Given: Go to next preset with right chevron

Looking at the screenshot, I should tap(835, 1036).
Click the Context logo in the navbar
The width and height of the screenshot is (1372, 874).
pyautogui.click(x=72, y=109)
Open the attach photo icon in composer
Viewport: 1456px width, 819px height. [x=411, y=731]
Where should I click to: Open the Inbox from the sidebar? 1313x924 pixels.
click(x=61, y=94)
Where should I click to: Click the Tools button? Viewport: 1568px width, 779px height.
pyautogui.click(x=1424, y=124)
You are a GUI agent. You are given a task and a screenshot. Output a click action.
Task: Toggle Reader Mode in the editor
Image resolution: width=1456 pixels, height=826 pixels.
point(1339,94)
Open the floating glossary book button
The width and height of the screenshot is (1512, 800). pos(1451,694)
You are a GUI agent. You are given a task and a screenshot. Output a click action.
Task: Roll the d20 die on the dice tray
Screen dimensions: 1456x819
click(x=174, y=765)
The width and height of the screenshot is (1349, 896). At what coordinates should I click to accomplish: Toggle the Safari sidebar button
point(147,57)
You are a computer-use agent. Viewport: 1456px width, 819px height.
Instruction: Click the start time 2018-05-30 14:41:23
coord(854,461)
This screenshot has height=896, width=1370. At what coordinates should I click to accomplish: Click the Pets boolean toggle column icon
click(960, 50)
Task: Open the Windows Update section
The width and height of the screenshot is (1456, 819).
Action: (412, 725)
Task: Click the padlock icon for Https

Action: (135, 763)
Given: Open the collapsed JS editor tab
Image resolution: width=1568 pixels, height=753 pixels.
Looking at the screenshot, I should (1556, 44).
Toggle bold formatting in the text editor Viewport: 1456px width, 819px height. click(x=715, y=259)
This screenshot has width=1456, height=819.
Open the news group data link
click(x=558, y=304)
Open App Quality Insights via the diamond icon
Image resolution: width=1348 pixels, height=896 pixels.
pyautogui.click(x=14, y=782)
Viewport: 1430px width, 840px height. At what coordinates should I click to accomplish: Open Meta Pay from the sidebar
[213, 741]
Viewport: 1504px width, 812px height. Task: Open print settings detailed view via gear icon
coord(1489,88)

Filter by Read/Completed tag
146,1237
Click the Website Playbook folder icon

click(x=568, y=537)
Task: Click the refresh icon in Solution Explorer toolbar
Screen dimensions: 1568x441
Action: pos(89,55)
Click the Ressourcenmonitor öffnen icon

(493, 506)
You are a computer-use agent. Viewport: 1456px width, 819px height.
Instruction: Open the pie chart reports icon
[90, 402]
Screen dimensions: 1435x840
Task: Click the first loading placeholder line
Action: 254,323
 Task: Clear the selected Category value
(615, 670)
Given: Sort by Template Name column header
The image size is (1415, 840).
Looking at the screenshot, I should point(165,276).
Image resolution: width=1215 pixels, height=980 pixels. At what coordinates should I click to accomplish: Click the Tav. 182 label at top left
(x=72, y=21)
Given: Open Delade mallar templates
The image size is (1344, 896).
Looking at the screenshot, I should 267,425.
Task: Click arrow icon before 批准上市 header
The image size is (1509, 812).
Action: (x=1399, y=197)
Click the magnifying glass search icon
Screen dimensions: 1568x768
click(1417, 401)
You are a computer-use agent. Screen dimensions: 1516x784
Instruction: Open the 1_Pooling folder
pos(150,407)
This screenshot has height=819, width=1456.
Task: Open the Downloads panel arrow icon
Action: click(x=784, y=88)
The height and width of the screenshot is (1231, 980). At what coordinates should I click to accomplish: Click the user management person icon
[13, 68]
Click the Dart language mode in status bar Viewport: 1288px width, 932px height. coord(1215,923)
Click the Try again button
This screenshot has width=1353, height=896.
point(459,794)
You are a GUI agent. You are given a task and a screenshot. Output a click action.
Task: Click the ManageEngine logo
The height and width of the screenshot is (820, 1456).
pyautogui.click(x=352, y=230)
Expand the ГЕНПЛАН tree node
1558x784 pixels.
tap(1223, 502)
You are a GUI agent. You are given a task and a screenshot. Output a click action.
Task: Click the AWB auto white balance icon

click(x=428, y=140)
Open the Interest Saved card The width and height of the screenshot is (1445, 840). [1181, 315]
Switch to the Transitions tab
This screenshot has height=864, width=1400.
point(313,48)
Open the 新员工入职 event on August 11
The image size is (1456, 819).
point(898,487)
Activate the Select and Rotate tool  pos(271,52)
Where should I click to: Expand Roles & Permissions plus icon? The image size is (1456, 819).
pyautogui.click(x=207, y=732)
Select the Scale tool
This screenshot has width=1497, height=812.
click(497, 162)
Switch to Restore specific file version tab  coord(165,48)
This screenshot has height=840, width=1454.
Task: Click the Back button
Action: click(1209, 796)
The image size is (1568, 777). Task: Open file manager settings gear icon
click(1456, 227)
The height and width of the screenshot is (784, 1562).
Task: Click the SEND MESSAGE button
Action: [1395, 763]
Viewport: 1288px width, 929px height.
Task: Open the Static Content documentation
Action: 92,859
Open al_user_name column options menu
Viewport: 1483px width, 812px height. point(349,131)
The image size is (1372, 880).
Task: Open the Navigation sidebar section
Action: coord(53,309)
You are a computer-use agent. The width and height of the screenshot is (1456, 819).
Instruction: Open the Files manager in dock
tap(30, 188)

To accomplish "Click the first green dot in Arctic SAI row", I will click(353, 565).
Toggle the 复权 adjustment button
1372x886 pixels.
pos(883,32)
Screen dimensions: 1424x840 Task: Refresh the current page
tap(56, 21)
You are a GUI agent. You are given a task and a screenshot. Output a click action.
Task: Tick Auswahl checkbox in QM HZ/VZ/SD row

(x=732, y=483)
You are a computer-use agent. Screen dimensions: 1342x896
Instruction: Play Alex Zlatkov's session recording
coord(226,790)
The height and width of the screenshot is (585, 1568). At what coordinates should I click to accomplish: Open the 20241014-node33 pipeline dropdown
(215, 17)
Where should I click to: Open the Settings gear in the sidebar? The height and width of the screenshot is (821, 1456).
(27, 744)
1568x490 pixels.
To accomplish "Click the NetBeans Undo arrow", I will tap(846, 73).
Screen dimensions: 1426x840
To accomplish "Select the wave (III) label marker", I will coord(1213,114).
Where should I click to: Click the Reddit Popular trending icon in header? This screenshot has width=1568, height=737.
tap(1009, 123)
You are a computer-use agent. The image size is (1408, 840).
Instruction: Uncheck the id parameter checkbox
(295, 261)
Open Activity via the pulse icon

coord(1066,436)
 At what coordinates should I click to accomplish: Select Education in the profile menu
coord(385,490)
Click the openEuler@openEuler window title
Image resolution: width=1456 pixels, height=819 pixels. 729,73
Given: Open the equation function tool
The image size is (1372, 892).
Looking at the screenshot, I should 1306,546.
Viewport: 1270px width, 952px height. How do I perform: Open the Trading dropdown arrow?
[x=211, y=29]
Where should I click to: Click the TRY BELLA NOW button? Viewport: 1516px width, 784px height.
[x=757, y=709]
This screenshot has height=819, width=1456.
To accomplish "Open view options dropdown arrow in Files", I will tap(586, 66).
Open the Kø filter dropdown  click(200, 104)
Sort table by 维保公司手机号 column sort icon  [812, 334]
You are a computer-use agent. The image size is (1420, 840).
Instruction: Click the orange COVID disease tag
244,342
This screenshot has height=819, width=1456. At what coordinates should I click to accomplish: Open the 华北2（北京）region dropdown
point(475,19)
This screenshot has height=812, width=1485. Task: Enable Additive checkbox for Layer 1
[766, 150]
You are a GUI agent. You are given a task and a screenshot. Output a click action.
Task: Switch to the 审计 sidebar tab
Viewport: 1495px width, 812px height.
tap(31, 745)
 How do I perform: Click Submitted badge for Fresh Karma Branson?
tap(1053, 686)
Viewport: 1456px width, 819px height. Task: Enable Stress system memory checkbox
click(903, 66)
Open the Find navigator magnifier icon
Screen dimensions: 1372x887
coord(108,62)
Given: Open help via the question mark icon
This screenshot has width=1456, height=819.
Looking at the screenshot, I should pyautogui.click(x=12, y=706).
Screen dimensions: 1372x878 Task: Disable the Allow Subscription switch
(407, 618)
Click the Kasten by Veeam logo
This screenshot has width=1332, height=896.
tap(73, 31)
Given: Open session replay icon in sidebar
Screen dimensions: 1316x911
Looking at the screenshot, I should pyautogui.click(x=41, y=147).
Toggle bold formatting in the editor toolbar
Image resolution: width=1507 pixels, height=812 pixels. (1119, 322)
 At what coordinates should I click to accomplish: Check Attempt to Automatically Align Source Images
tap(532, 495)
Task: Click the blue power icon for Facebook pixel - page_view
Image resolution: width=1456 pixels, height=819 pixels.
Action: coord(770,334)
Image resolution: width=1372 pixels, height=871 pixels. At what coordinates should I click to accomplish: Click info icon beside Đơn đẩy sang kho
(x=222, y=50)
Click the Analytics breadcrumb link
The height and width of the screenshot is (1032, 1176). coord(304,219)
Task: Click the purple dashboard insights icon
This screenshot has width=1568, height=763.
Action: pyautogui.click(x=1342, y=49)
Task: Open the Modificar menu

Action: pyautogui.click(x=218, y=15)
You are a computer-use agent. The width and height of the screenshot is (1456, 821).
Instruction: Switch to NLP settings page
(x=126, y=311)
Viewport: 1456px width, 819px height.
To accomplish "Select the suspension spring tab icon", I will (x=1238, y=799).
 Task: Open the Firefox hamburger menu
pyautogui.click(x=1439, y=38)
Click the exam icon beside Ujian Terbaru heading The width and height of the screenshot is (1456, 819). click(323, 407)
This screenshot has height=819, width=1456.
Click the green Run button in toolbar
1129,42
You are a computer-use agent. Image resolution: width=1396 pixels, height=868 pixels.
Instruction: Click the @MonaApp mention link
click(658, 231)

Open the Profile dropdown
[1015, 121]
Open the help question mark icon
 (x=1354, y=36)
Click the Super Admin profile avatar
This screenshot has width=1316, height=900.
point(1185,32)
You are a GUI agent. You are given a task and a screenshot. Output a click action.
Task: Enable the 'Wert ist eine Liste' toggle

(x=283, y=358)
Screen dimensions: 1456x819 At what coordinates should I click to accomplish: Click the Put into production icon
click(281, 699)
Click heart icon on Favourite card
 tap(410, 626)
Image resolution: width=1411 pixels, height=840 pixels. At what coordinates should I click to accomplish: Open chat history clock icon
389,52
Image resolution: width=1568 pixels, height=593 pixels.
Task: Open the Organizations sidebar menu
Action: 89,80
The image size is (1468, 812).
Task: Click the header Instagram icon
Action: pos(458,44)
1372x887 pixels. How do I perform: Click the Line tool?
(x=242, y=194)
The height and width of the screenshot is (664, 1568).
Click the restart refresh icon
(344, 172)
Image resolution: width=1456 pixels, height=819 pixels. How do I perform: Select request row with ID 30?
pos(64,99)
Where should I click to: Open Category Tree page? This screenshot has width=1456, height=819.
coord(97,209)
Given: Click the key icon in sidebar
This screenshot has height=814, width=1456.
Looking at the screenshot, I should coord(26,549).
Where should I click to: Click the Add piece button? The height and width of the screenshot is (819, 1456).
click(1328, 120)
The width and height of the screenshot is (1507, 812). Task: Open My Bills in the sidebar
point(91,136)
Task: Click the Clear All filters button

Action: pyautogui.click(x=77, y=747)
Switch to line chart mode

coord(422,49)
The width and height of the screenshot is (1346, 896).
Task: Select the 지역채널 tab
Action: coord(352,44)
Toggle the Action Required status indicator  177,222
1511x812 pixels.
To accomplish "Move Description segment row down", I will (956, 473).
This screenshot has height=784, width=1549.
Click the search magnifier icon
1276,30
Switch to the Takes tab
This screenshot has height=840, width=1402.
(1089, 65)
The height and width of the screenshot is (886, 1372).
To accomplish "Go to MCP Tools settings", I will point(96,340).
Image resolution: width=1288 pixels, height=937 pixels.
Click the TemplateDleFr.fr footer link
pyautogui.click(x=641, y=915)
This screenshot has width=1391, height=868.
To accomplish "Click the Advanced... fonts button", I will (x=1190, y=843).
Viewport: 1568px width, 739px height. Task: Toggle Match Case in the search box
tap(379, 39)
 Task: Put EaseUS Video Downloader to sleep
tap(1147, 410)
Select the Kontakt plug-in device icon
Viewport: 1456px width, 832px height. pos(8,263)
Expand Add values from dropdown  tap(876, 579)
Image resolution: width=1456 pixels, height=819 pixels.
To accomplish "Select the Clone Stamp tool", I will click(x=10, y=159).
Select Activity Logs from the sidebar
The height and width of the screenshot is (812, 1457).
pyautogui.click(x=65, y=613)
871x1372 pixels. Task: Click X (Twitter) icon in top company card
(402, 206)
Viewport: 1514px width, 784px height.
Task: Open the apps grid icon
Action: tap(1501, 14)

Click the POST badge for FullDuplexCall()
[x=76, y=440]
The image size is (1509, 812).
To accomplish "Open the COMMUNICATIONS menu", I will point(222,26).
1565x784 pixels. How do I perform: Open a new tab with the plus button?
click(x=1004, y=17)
※
### [AIM OF THE EXERCISE]
Copy every line of the listing containing the string "status".

### [ANSWER TO THIS PROBLEM]
Click the Dart language mode in status bar Viewport: 1288px width, 932px height. coord(1215,923)
Toggle the Action Required status indicator  177,222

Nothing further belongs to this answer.